プライミング効果(priming effect)

 プライミング効果(priming effect)とは、プライム(先行刺激)の後にターゲット(後続刺激)を処理するときに、プライムとターゲットが意味的に関係しているとターゲットの処理が促進される現象のことです。
 プライミング効果はメイヤーとシュベインベルト(Meyer & Schvaneveldt 1971)の実験によって発見されました。この実験では、被験者に対して文字列を2つ上下に配置したディスプレイ画面を見せ、その文字列がお互い意味的に関係しているかどうかを判断させました。このとき、「先生」と「学生」、「海」と「サーフィン」のように意味的に関連した組み合わせ(有意味語対)の場合は、「建築」と「生卵」、「ゴミ」と「豪雨」のような意味的に無関係な組み合わせよりも反応時間が短くなることを発見しました。これには意味記憶の記憶構造や検索メカニズムが反映されていると考えられています。

 プライムを処理すると意味記憶におけるその概念が活性化され、活性化によって意味的に関連する概念へと拡散し、それらも継起的に活性化されます。その後、プライムによって活性化された意味的に関連する概念がターゲットとして処理されることになれば、すでに活性化していることによりその処理は促進され、反応時間が短くなると考えます。

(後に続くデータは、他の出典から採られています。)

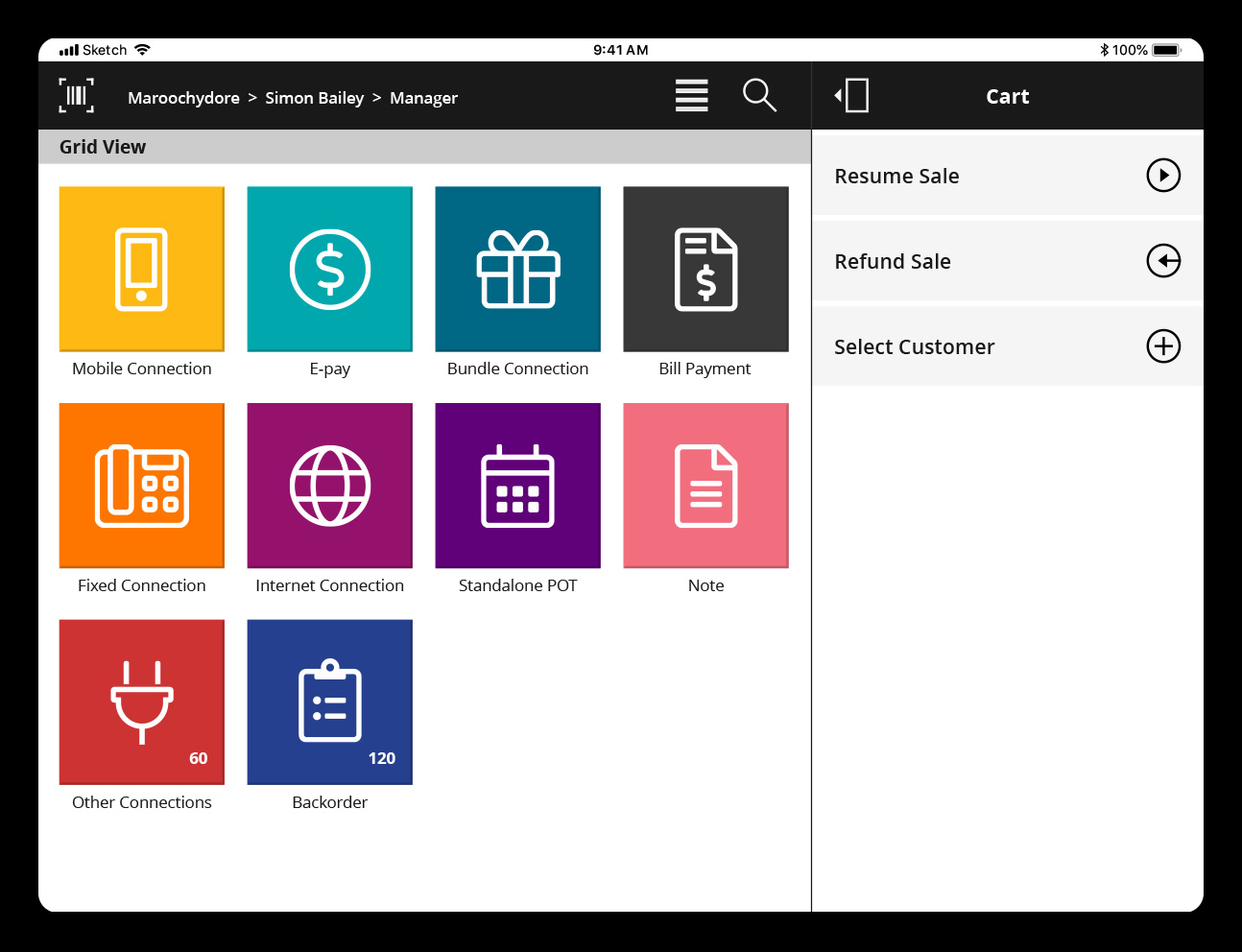This screenshot has height=952, width=1242.
Task: Open the Standalone POT calendar tile
Action: coord(518,486)
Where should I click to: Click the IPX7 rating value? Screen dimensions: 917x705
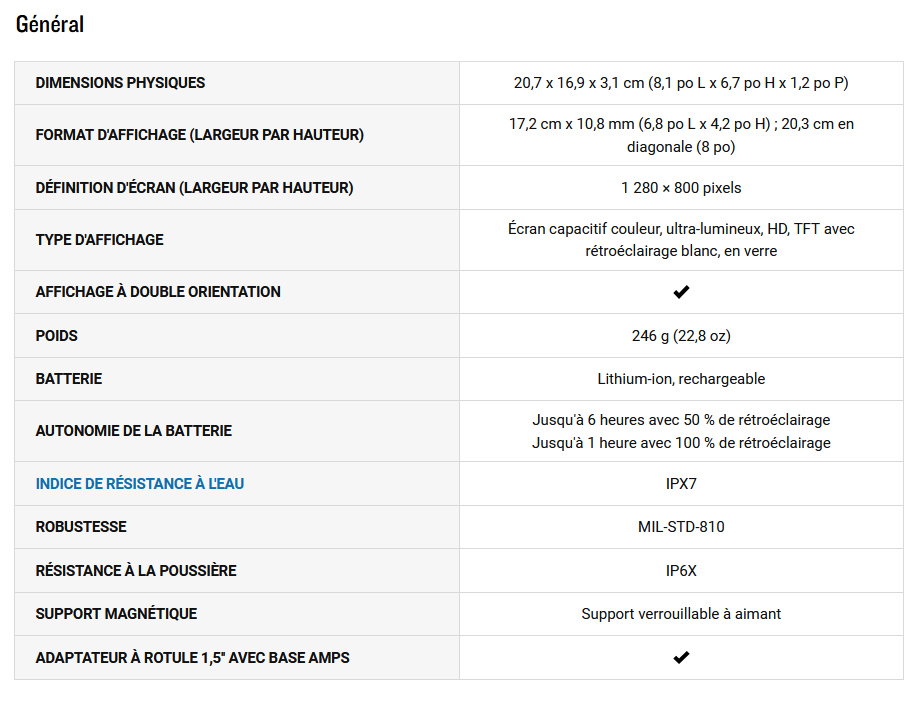click(x=681, y=484)
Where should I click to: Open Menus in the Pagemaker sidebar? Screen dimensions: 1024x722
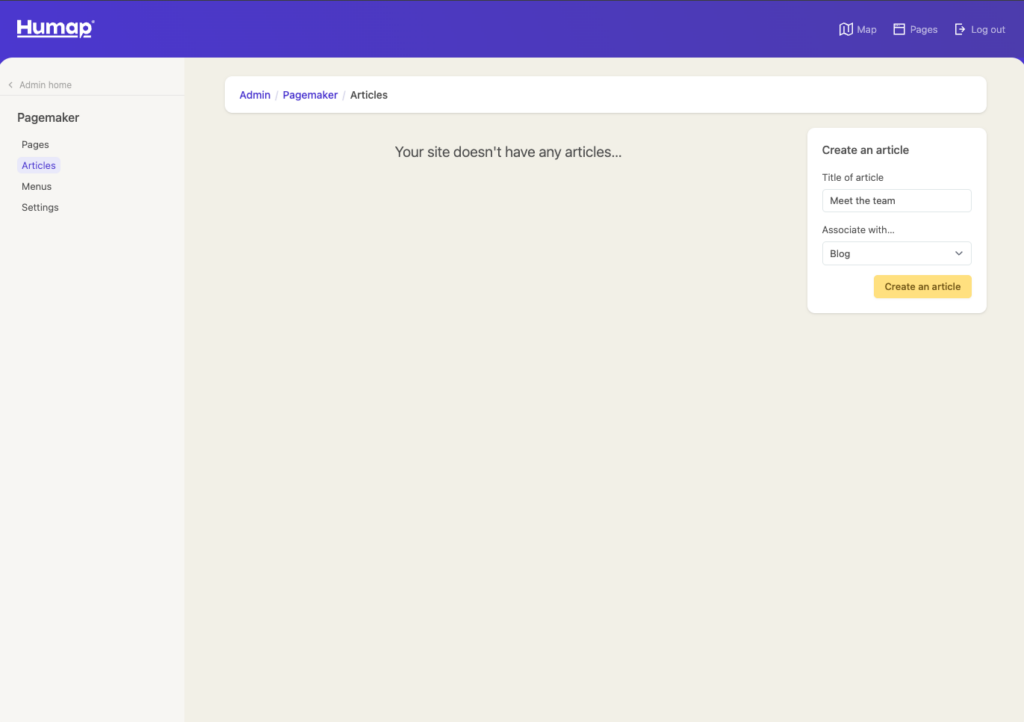pos(36,187)
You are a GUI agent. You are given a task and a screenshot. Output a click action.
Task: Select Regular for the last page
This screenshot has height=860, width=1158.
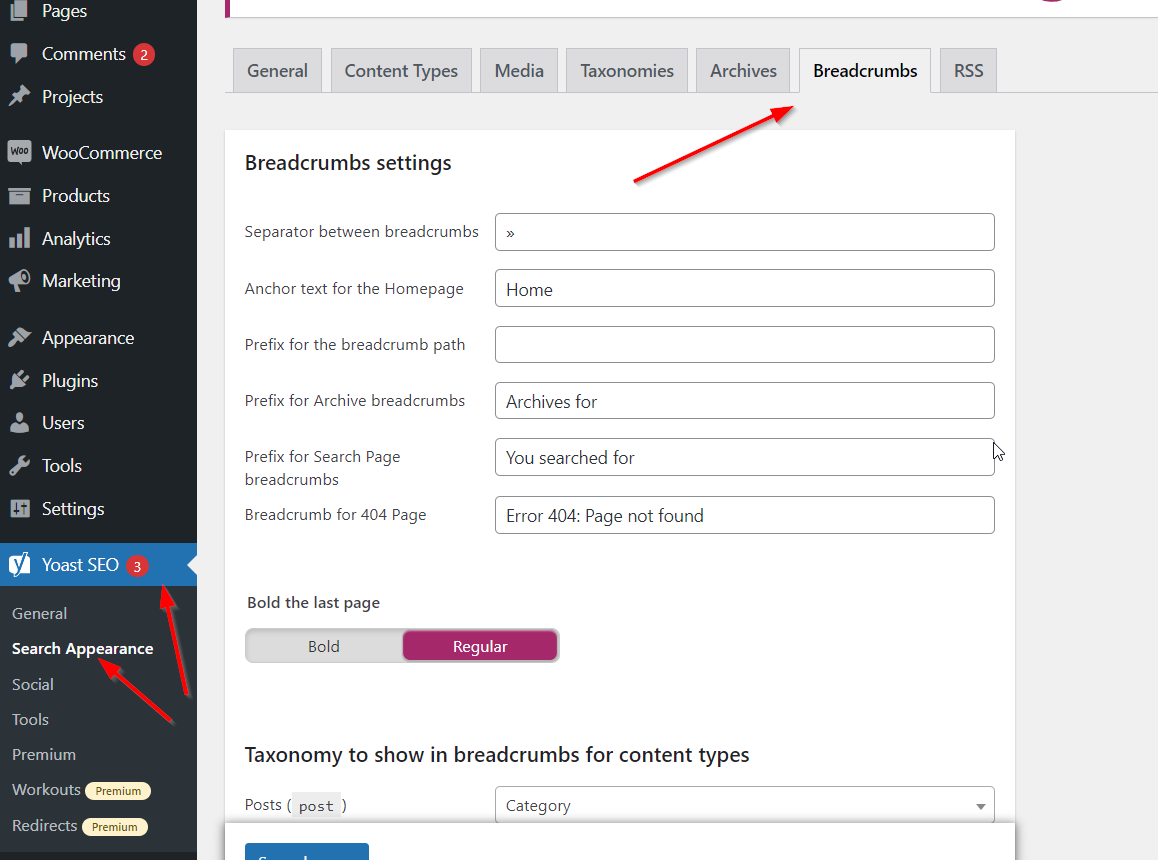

 上下に表示された文字列の上のほうを先に処理すると考えれば、上記の例の「先生」がプライム(先行刺激)にあたり、これによって「学校」「教室」「学生」「授業」などの意味的に関連する概念が次々活性化されます。その後、文字列の下のほう「学生」を処理するとき、「学生」はプライムによってすでに活性化されているので反応が早くなります。